- Task: From the records below, please return each line that holds the word "will".

- Data extract:
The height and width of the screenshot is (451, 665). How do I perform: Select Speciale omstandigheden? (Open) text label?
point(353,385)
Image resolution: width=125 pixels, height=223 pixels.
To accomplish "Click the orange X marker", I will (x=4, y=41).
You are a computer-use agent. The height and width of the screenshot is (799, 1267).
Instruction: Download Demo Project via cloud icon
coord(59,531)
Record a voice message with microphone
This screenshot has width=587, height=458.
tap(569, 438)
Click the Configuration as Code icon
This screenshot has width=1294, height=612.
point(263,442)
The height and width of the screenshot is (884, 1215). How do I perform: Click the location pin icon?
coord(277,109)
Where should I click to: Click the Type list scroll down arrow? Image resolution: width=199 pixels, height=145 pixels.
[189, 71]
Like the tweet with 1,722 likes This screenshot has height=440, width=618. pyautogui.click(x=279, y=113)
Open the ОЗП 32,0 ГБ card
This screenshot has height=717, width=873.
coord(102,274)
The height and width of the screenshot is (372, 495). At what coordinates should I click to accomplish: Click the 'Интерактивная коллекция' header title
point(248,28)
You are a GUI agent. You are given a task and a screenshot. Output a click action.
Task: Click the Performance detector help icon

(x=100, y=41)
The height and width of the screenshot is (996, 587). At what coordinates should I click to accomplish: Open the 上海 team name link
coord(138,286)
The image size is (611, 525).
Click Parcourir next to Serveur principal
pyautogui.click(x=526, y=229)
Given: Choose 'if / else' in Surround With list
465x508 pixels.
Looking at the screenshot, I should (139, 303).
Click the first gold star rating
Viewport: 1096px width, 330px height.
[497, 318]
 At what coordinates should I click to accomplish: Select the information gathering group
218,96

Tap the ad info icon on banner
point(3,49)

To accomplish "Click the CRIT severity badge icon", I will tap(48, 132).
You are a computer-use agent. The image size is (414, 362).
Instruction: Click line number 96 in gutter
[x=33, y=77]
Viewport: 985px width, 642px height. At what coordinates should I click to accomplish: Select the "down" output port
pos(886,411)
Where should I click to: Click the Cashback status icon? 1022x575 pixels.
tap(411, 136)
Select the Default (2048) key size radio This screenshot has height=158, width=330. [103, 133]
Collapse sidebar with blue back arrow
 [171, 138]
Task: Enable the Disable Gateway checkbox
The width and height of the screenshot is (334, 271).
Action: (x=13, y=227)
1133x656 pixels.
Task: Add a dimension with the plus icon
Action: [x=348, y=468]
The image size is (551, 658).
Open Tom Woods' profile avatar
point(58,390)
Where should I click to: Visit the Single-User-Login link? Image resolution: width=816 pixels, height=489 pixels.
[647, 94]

- Answer for the task:
To accomplish "Click the orange X marker", I will (x=4, y=41).
To accomplish "Click the CRIT severity badge icon", I will tap(48, 132).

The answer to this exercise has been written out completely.